• The problem: Each line at or after the one containing "Click the password visibility eye icon" should be transcribed exactly, up to and including the final line of the data.

• Exercise input:
====

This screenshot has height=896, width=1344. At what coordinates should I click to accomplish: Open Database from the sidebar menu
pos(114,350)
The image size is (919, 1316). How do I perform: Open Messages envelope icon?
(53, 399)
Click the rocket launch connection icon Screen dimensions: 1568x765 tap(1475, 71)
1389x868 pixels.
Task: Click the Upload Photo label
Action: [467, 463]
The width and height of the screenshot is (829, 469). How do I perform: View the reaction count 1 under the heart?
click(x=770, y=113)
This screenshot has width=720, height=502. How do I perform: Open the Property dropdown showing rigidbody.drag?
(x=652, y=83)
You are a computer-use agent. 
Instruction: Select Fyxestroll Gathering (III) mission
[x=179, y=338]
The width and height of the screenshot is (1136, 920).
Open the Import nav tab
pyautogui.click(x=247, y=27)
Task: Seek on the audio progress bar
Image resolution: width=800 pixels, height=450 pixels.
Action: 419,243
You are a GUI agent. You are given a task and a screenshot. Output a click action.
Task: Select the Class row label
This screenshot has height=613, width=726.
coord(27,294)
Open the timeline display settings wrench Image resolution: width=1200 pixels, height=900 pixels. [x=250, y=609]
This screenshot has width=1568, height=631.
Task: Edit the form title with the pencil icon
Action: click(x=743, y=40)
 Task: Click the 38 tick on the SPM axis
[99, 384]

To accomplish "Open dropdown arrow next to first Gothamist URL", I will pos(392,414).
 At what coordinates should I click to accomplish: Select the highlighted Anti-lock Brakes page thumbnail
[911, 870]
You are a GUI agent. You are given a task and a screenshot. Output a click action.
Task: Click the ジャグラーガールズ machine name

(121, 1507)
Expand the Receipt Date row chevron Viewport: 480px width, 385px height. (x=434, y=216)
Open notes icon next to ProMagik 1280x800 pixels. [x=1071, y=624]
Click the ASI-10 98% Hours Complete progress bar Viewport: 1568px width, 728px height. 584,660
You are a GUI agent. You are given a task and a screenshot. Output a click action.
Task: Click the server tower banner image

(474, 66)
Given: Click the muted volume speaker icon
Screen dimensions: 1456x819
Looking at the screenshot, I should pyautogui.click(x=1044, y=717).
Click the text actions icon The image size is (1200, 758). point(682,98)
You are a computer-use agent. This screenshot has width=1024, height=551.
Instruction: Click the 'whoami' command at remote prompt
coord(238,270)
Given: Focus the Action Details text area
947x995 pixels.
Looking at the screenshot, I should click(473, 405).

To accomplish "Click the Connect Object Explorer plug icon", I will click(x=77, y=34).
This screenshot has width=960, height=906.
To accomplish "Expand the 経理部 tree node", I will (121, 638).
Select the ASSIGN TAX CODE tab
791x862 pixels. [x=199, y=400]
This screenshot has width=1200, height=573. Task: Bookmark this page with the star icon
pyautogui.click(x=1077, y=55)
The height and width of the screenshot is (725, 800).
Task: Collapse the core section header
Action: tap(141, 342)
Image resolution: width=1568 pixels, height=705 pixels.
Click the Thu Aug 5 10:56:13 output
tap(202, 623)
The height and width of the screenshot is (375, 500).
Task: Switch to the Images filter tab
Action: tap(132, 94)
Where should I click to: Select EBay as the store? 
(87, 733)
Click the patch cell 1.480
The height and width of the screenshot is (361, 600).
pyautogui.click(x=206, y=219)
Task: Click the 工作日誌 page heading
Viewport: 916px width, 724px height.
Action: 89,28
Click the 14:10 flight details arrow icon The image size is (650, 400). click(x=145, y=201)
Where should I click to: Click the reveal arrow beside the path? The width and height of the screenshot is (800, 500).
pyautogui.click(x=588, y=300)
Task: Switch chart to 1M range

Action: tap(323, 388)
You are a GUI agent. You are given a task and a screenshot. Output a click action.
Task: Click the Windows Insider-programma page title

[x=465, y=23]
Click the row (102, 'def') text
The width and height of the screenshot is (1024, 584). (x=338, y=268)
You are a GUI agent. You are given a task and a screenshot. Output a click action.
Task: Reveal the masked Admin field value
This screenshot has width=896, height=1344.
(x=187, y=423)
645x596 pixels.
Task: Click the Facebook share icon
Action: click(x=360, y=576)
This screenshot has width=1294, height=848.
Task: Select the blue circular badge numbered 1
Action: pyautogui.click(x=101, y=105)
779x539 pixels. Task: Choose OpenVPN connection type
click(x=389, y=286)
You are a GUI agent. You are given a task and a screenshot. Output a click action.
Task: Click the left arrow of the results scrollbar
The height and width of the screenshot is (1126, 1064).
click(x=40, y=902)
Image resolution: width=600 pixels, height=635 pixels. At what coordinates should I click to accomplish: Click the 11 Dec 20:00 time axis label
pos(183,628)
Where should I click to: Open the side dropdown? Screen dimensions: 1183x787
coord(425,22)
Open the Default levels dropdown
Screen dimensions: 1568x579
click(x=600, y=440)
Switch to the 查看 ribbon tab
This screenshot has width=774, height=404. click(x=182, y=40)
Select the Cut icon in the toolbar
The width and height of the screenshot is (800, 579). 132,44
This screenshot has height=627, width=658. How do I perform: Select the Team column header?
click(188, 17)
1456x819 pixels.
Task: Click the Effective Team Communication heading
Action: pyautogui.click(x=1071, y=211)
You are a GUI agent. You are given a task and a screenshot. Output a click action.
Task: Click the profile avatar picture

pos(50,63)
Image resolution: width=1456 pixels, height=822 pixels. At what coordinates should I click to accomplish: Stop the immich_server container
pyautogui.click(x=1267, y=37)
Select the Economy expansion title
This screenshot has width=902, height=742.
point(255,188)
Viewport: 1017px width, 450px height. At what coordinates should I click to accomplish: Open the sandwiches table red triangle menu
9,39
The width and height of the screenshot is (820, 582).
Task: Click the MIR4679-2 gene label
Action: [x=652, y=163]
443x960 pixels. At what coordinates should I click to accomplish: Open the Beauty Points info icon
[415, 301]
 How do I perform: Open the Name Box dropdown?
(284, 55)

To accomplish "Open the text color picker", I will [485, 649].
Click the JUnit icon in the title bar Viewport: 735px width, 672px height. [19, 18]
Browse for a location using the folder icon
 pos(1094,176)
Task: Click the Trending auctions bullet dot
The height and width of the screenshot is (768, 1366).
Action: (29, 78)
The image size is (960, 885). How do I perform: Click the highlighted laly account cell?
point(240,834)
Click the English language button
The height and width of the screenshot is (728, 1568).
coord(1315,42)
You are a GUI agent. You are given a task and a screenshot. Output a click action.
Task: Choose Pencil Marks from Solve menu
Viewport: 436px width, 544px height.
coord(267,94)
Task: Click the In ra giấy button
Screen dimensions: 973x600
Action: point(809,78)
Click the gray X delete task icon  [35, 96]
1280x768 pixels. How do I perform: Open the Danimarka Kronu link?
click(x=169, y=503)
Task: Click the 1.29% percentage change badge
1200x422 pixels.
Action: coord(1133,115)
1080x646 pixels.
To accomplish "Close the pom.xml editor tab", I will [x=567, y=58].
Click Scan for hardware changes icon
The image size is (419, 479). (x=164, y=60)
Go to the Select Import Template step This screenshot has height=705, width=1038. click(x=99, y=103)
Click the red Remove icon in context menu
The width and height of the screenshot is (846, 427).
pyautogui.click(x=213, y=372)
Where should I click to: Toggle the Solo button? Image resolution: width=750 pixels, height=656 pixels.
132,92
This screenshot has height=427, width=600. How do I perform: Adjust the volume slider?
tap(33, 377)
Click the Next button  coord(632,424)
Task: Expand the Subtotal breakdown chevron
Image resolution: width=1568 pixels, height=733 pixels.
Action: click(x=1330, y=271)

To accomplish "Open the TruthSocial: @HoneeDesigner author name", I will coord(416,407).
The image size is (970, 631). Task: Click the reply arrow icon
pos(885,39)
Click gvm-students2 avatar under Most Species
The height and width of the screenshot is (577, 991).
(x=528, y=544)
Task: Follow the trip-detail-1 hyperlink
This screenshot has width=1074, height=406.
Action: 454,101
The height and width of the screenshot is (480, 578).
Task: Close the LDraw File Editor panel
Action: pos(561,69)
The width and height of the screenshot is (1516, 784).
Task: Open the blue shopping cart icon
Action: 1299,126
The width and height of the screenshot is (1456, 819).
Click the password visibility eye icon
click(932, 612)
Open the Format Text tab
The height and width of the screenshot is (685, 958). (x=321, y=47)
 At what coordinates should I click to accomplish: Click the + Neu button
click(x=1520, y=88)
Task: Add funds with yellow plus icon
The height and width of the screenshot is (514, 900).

====

• Written solution:
Click the password visibility eye icon
click(932, 612)
Open the Format Text tab
The height and width of the screenshot is (685, 958). (x=321, y=47)
 At what coordinates should I click to accomplish: Click the + Neu button
click(x=1520, y=88)
Task: Add funds with yellow plus icon
The height and width of the screenshot is (514, 900).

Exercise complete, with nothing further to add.